Detection, localization, and quantitation of HIV-associated antigens in intestinal biopsies from patients with HIV
This study determined the prevalence, cellular localization, and content of human immunodeficiency virus (HIV)-associated antigens in intestinal mucosa from HIV-infected subjects. Studies were performed in 168 subjects with gastrointestinal, nutritional, or proctologic complaints, and HIV-seronegative controls.
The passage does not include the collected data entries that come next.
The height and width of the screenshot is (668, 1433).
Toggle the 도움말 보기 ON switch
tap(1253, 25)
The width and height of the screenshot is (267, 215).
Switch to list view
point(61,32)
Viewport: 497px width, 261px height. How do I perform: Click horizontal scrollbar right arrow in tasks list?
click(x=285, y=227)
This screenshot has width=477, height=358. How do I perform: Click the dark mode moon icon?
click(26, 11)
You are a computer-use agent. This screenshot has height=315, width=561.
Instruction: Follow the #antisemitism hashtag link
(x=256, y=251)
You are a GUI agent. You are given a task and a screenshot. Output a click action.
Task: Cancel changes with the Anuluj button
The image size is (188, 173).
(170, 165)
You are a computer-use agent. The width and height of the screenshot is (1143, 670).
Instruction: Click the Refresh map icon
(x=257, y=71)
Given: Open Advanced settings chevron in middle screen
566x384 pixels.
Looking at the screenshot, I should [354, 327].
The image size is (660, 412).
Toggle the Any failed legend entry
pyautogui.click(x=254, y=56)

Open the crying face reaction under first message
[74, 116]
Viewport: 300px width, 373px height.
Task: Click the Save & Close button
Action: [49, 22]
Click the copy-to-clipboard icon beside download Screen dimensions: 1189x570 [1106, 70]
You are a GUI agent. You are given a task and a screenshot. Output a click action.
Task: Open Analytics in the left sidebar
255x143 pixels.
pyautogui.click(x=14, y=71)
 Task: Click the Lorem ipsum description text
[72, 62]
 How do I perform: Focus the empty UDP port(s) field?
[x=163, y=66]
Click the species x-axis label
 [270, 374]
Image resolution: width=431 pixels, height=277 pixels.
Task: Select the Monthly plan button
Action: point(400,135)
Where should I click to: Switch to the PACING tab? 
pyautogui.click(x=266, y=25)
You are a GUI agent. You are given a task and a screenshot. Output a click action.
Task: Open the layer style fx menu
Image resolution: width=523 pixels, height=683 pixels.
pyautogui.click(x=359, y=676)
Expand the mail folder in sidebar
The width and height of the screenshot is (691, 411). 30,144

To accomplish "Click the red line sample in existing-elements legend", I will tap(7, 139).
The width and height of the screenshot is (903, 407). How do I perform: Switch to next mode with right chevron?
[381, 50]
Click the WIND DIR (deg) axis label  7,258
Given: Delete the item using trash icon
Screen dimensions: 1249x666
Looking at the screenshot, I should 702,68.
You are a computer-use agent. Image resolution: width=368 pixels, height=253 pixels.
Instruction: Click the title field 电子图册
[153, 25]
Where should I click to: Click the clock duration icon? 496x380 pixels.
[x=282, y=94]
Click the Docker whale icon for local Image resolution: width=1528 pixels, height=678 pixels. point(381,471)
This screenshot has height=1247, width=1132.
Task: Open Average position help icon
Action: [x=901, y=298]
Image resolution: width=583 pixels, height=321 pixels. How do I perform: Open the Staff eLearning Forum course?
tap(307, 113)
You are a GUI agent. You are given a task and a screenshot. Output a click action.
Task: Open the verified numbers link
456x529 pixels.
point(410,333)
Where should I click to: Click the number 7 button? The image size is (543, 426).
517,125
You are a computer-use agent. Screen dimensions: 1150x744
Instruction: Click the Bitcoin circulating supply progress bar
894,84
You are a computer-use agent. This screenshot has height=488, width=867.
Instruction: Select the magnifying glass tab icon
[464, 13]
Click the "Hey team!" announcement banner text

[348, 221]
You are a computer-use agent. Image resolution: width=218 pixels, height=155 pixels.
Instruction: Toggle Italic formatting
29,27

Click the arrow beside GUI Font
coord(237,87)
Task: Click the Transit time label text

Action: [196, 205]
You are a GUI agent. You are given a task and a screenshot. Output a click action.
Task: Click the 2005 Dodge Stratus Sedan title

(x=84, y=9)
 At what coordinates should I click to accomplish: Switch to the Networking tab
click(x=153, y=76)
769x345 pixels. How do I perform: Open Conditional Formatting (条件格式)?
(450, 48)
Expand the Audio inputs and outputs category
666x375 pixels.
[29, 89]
The polymerase chain-reaction technique, which detects viral DNA, was used in 20 subjects and was positive in 70%. In situ hybridization studies, using RNA probes, were employed in 48 cases and were positive in 31%. Immunohistologic studies using monoclonal antibodies to HIV p24 antigen were employed in 73 cases and were positive in 67%. Quantitative ELISA assays for tissue p24 content were performed in 168 cases and was positive in 68%. Evidence of HIV was found throughout the intestine and in different disease stages. The quantitative ELISA studies correlated significantly with in situ hybridization, implying a possible association between the presence of viral RNA and protein expression. The authors conclude that HIV is present in intestinal mucosa from most, if not all HIV-infected subjects. The relationship to intestinal disease currently is unclear.